Kazumasa Yoshida, DDS, PhD – Associate Professor, Department of Oral & Maxillofacial Surgery, Nippon Dental University Hospital

Hirobumi Shoji, DDS, PhD – Associate Professor, Department of Oral & Maxillofacial Surgery, Nippon Dental University Hospital

Abstract:

Purpose of the Study: Dental implant displacement into the maxillary sinus has occasionally been reported; however, dental implant displacement into oral soft tissues is rare. We report a case of dental implant displacement into the buccal mucosa and some discussion.

Methods: Case: The patient was a 62-year-old man. First Visit: March 2010 History of Presenting Illness: Dental implantation was performed for the maxillary left second molar at a private dental clinic in November 2009. The patient suffered from persistent discomfort in the left buccal area and visited another doctor who referred him to our hospital in February 2010. The X-ray showed a metallic radiopacity in the retromolar area of the left side of the mandible. The patient was referred to our hospital. Local Findings: A removable solid body was felt around the orifice of the parotid duct inside the left buccal mucosa. Imaging: Computed tomography revealed a metallic radiopacity present subcutaneously in the left buccal area outside of the masseter muscle in two places at the level of the mandibular foramen.

Results: Treatment and Course: Under general anesthesia, an oral surgeon detected the positions of the implant body using an implant detector, which was developed as a metallic detector for implant treatments. An operator made an incision from the maxillary gingivobuccal fold to the buccal mucosa and flapped deeply and bluntly into the tissues beneath the buccal mucosa. Subsequently, an implant cover screw and an implant body were removed from the buccal fat pad.

Conclusion: As mild-to-moderate trismus developed after the implant placement, we suspected implant displacement. The displacement may be because of the insertion of the implant in a wrong direction, sliding the implant body to the buccal side, penetrating deeply into the buccinator space through the tissues beneath the buccal mucosa and buccinator, and reaching the anterior border of the masseter muscle through the buccal fat pad. When foreign bodies are removed from the oral soft tissues, identification of the position is difficult; therefore, the implant detector was useful for second stage implant surgery. We encountered a case of dental implant displacement into the oral soft tissues. Therefore, we believe that improved skills are required to perform careful and safe dental implant surgery.

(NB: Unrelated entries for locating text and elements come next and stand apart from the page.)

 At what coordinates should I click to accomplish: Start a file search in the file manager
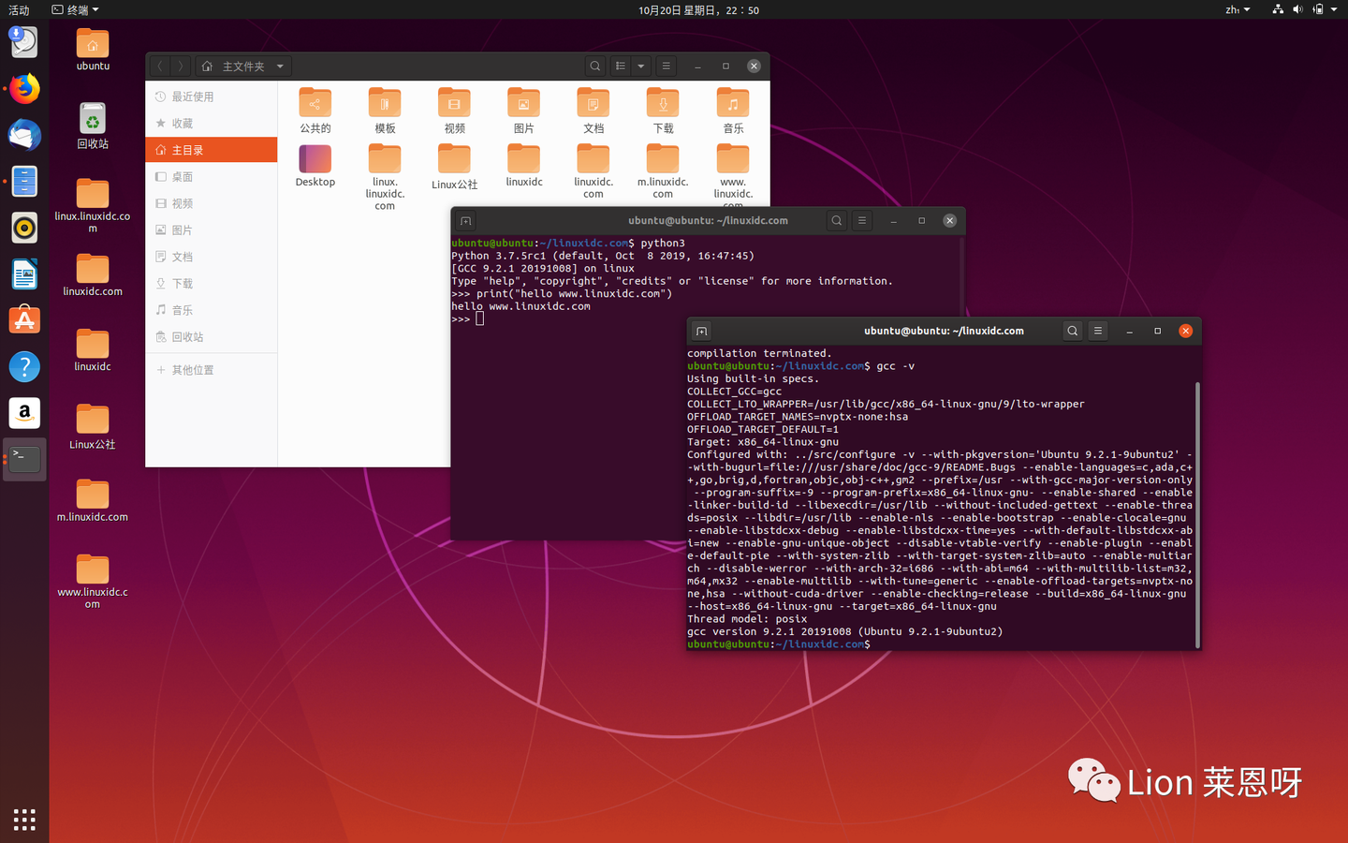[595, 66]
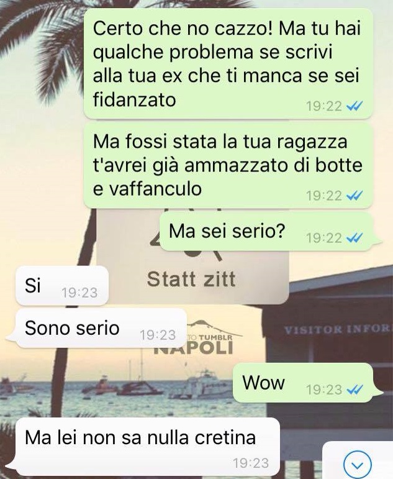393x479 pixels.
Task: Click the 19:23 timestamp on 'Sono serio'
Action: pos(158,335)
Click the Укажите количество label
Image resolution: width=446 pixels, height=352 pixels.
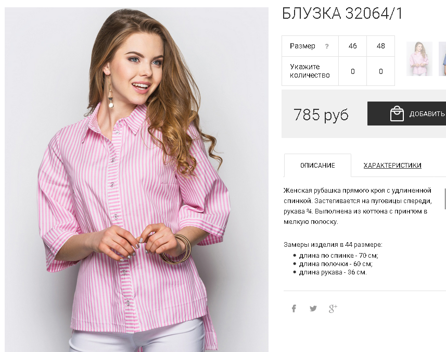click(310, 71)
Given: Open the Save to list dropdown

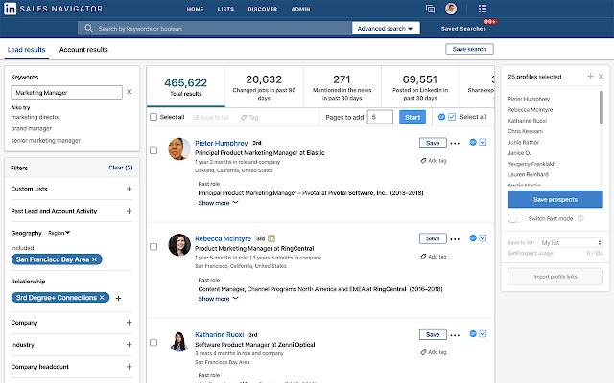Looking at the screenshot, I should click(x=570, y=243).
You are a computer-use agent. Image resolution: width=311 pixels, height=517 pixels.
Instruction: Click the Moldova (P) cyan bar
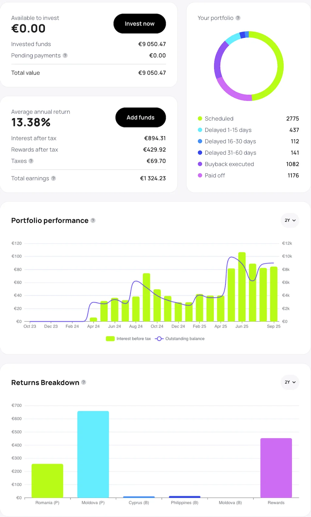click(93, 454)
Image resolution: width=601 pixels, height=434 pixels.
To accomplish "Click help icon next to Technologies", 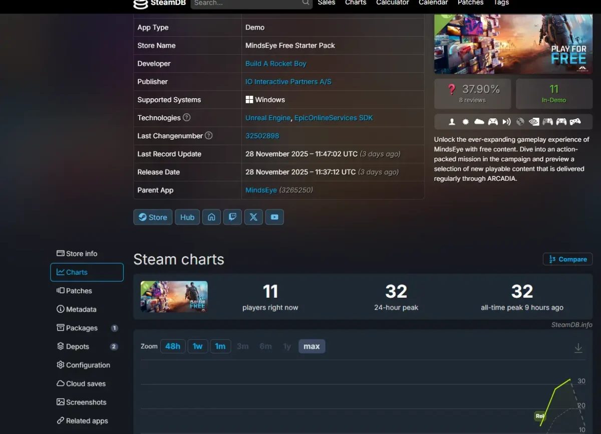I will pyautogui.click(x=187, y=118).

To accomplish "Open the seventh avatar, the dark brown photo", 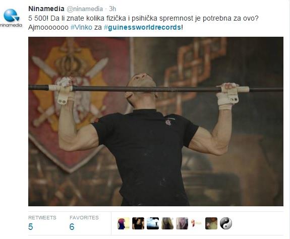I will click(x=211, y=223).
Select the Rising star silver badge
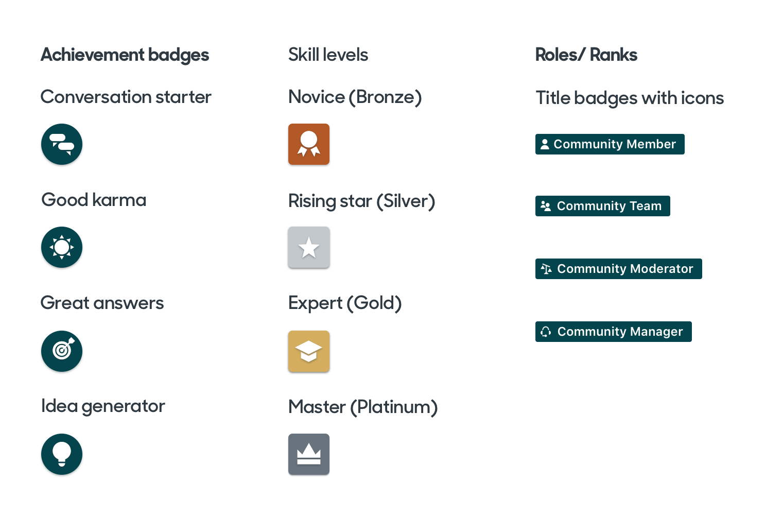 [309, 247]
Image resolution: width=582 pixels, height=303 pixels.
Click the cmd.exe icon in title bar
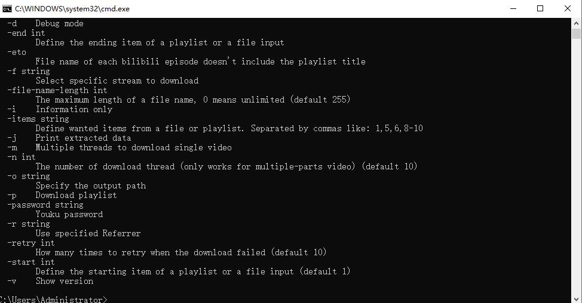[x=7, y=9]
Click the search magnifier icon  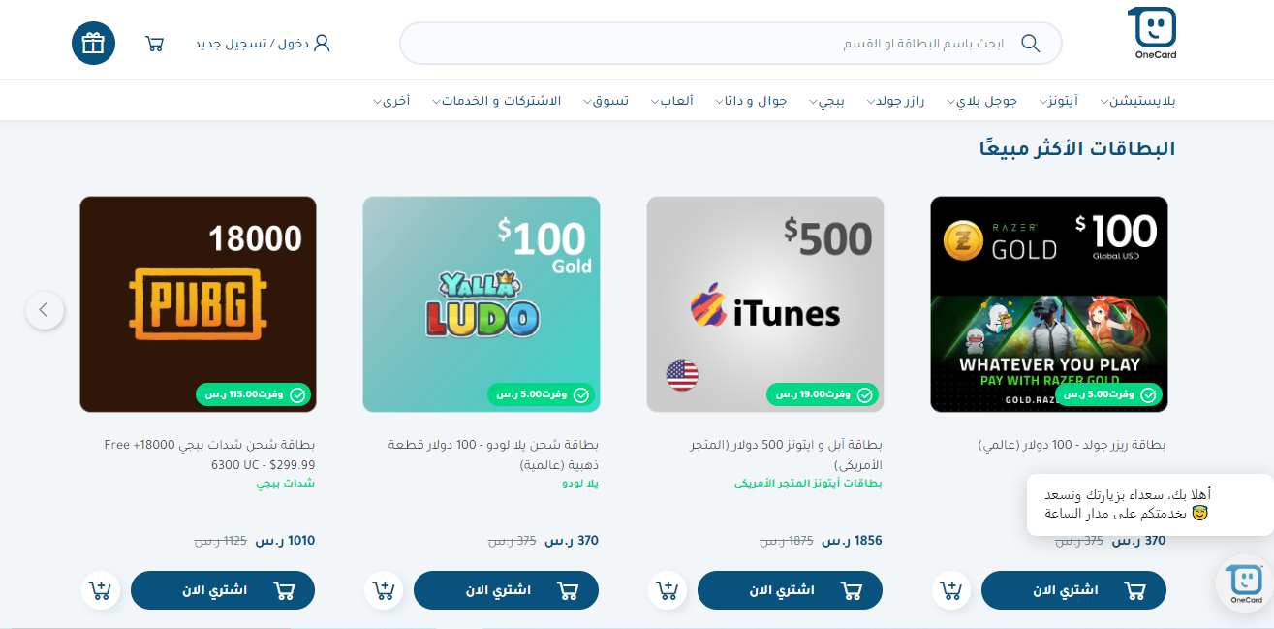1030,44
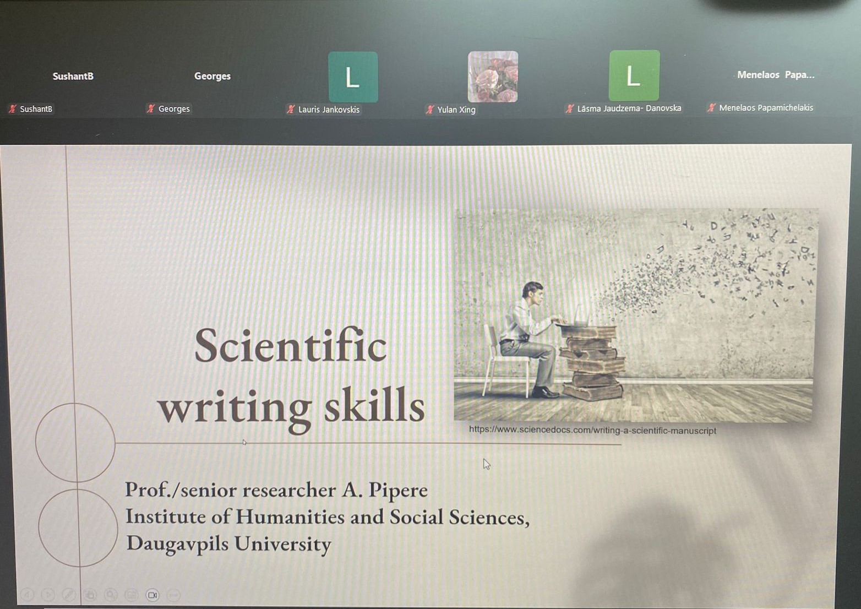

Articles: 1. Bibra A, Mahajan S, Dhawan R. Retrieval of dental implant displaced into buccal space: A rare case report. IJOICR. 2016; 7: 17−19. 2. Shoji H, Adachi M, Yoshida K, Shibata A, Hasegawa I, Shirakawa M. Clinical study of accidental displacement of dental implant into maxillary sinus. Hosp Dent Oral-Maxillofac Surg. 21: 13−14, 2009. 3. Gnigou M, Goutzanis L, Sarivalasis S, Petsinis V. Retrieval of displaced implants inside the maxillary sinus: Two case reports and a short review. Int J Implant Dent. 2019; 5. doi.org/10.1186/s40729-019-0173-7.